Creativity, Fear, Healing, Health, Imagination, Meditation, Mental Illness, Painting, photography, renewal, salvation, Spirituality, Stations of the Cross, vision

Watching From Afar acrylic on canvas 16" x 20'

Watching From Afar
acrylic on canvas
16″ x 20′

No one wants to be on the train that’s wrecking. Not many want to watch the disaster unfolding, but when you care intensely about a person, sometimes you cannot take your eyes off the pain and trauma. You watch from the cheap seats in the balcony, rather than paying the full price of orchestra pit, where you can get the front row view, up close and personal.

The Gospel accounts of the crucifixion tell us that the Temple leadership and the Roman soldiers had front row seats at this execution, but the crowds and the followers watched from afar.

Those that had an interest only in the spectacle left once it was over. Those who cared about the person hanging on the cross stayed even after he spent his last breath.

“And when all the crowds who had gathered there for this spectacle saw what had taken place, they returned home, beating their breasts. But all his acquaintances, including the women who had followed him from Galilee, stood at a distance, watching these things.” (Luke 23:48-49)

This snow scene is the fourth in a series of a single tree representing the various stations of the cross. My personal banker, who’s a member oft church, jogs past this tree all the time. It’s near the Hot Springs Country Club at the corner of Malvern and Bellaire. I took several photos, played in Photoshop in my camera+app and went to work painting on 16″ x 20″ canvases. 

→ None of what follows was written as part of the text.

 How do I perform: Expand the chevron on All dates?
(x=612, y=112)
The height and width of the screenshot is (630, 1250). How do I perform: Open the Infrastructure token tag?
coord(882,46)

I divided the canvas almost equally into quarters and halves. The heavens and the earth are top and bottom. The Christ tree almost splits in two the right and left halves. 

“At that moment the curtain of the temple was torn in two, from top to bottom. The earth shook, and the rocks were split.” (Matthew 27:51)

The quiet stillness of the snow reminds me both of the pause of death and the hope for the resurrection. Both are contained in the cross of Christ, but those who watch from afar at this moment do not yet have this hope. 

The people who live their lives as one train wreck after another want to get off this track, but don’t want to give up control of their lives to a power that can break the chains of death that have held us. “To die to our old selves” is to become a train wreck in the flesh. As we give up these old parts of us, old relationships are rent and have to be reformed in a new manner or we have to part ways with old friends and make new ones instead. 

“So if anyone is in Christ, there is a new creation: everything old has passed away; see, everything has become new!” (2 Corinthians 5:17)

The good news is that the cross of Christ unites both heaven and earth, life and death, hope and despair, as well as peace and travail.